--- Given entries ---
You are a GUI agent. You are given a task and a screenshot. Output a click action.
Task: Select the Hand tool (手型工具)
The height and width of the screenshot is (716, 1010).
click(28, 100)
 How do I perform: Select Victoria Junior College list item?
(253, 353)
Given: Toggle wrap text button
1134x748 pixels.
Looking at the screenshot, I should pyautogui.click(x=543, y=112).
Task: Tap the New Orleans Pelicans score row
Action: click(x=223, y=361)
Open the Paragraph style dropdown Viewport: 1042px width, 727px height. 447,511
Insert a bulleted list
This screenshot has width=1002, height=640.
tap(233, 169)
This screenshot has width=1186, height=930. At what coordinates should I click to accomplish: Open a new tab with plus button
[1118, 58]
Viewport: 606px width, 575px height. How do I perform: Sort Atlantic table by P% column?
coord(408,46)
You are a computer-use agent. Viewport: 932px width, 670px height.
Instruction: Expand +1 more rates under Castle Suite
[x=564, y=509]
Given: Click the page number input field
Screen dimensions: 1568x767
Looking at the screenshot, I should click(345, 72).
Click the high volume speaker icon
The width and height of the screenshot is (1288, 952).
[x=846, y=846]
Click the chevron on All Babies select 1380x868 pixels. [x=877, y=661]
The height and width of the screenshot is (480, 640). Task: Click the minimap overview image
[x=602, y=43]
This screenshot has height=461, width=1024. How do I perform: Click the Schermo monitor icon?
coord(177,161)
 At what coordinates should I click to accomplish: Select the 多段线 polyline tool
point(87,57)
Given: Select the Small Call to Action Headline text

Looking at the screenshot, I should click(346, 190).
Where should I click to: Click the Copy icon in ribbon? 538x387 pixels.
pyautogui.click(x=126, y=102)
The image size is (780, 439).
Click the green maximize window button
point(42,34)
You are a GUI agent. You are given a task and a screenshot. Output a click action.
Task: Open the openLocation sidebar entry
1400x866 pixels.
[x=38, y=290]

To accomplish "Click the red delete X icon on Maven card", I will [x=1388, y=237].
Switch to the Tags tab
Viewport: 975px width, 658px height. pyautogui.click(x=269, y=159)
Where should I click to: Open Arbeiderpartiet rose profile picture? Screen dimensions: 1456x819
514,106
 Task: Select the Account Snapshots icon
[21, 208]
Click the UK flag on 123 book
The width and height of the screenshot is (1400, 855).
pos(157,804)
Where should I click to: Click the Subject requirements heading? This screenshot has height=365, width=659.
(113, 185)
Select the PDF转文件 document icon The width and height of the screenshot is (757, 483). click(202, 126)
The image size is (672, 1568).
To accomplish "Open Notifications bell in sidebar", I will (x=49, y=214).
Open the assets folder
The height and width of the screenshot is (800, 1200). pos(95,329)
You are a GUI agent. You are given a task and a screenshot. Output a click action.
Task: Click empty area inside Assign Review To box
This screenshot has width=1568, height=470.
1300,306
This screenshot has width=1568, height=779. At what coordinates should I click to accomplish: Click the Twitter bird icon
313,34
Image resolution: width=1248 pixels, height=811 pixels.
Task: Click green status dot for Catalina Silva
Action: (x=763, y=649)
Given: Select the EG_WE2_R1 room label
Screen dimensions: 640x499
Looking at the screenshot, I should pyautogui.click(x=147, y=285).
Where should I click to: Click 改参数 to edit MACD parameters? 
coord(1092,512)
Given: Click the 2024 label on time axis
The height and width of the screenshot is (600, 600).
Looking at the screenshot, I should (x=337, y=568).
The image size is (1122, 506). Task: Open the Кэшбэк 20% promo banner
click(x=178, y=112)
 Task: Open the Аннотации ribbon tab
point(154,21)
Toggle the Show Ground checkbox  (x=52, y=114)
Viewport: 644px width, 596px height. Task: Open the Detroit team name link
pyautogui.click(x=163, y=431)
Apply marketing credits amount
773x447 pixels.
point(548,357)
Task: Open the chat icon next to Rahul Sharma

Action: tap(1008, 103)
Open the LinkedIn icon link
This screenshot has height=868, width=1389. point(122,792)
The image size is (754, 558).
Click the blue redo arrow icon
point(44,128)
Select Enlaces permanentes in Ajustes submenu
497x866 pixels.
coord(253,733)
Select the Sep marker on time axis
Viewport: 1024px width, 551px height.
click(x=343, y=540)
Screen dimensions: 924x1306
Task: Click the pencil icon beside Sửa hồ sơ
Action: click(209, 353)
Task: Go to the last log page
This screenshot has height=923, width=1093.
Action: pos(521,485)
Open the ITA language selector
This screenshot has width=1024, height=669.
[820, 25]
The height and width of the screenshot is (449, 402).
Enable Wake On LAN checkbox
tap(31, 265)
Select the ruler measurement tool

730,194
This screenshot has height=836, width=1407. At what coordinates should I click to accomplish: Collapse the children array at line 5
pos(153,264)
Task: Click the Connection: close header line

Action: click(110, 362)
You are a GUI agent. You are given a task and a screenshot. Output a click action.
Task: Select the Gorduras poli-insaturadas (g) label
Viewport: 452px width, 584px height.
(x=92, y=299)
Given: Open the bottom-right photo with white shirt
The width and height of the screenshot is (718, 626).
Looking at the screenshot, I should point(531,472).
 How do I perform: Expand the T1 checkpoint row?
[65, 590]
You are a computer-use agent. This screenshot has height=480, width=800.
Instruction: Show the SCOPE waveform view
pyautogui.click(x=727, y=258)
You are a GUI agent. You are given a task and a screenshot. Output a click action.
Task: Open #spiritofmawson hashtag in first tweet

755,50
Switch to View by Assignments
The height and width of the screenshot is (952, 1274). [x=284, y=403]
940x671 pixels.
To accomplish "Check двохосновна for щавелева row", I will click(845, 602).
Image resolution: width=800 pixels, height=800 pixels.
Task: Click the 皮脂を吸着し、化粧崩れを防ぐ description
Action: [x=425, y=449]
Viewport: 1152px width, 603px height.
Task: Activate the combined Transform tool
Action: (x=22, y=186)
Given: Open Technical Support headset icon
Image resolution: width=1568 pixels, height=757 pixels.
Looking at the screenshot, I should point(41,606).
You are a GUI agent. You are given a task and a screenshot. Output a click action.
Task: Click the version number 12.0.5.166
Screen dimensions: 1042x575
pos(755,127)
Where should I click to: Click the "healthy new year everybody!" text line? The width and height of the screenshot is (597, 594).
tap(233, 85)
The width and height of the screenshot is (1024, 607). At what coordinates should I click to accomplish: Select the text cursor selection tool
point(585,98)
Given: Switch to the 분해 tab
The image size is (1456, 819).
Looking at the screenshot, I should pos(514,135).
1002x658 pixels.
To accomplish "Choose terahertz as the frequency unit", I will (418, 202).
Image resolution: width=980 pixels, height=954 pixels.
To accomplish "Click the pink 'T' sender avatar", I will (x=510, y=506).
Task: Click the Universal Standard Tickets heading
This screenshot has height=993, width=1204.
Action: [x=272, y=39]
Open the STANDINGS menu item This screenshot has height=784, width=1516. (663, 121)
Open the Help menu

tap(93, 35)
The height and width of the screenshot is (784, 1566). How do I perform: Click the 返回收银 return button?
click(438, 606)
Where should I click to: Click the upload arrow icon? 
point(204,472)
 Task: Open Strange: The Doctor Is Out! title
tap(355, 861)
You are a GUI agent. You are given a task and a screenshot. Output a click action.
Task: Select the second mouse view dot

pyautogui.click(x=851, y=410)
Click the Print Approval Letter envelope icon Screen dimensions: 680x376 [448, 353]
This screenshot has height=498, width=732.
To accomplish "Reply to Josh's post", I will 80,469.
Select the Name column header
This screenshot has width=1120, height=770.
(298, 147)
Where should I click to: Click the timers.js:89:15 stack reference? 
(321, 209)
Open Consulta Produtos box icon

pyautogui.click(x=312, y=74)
---
> _Work instructions_: Filter the entries and copy each line with "label".

> _Answer to this exercise_:
Given: Select the EG_WE2_R1 room label
Given: Click the 2024 label on time axis
Task: Select the Gorduras poli-insaturadas (g) label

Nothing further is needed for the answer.